# What is required
The records that follow are to be given again exactly. Do not carry over any image.

# Collected data
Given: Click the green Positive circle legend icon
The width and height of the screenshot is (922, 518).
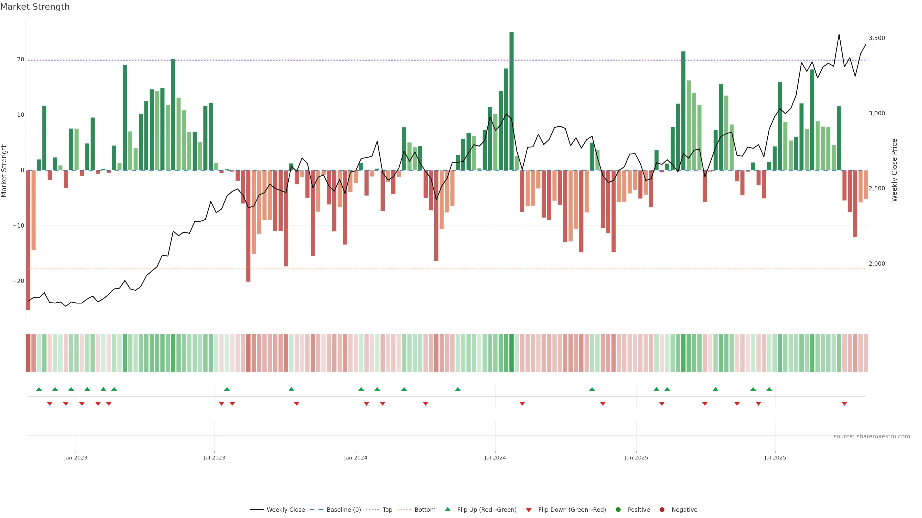Looking at the screenshot, I should coord(618,509).
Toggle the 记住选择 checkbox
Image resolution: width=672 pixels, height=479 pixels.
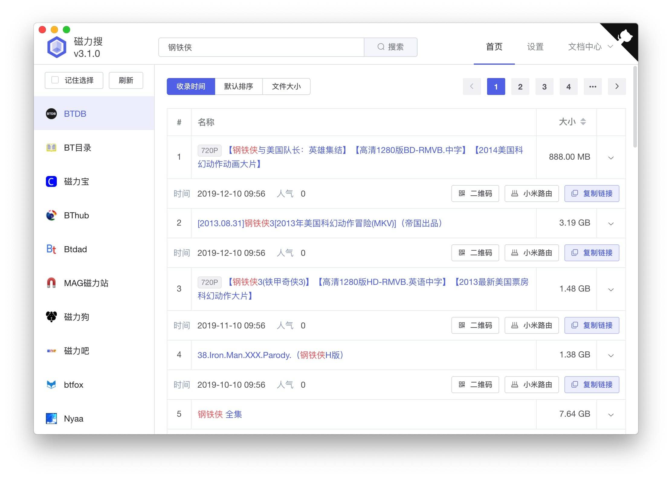click(55, 80)
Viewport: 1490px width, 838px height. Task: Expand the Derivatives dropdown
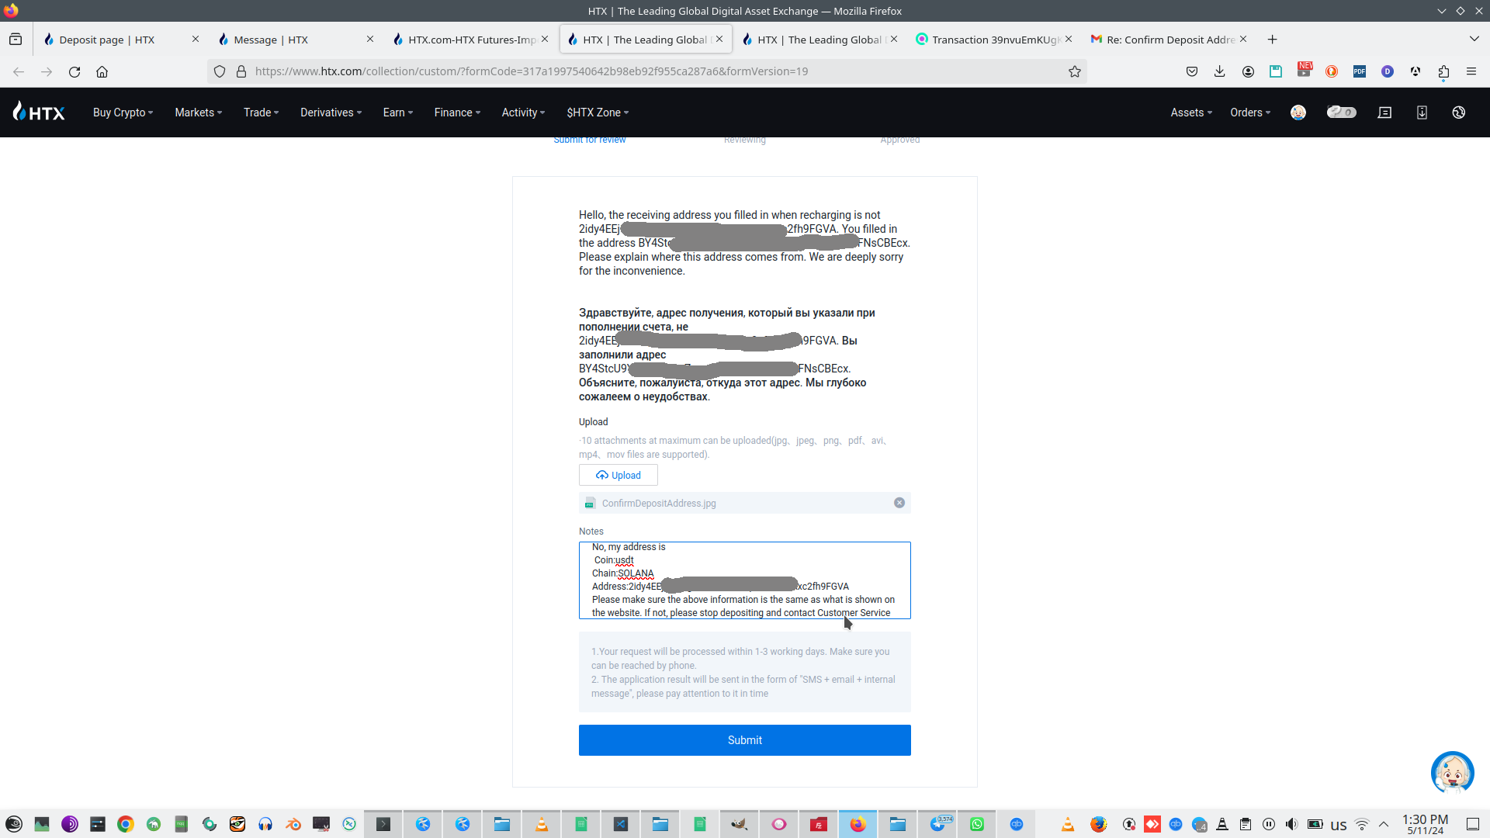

# Written solution
Given: Click the green Positive circle legend icon
The width and height of the screenshot is (922, 518).
Looking at the screenshot, I should coord(618,509).
Toggle the 记住选择 checkbox
Image resolution: width=672 pixels, height=479 pixels.
click(55, 80)
Viewport: 1490px width, 838px height. Task: Expand the Derivatives dropdown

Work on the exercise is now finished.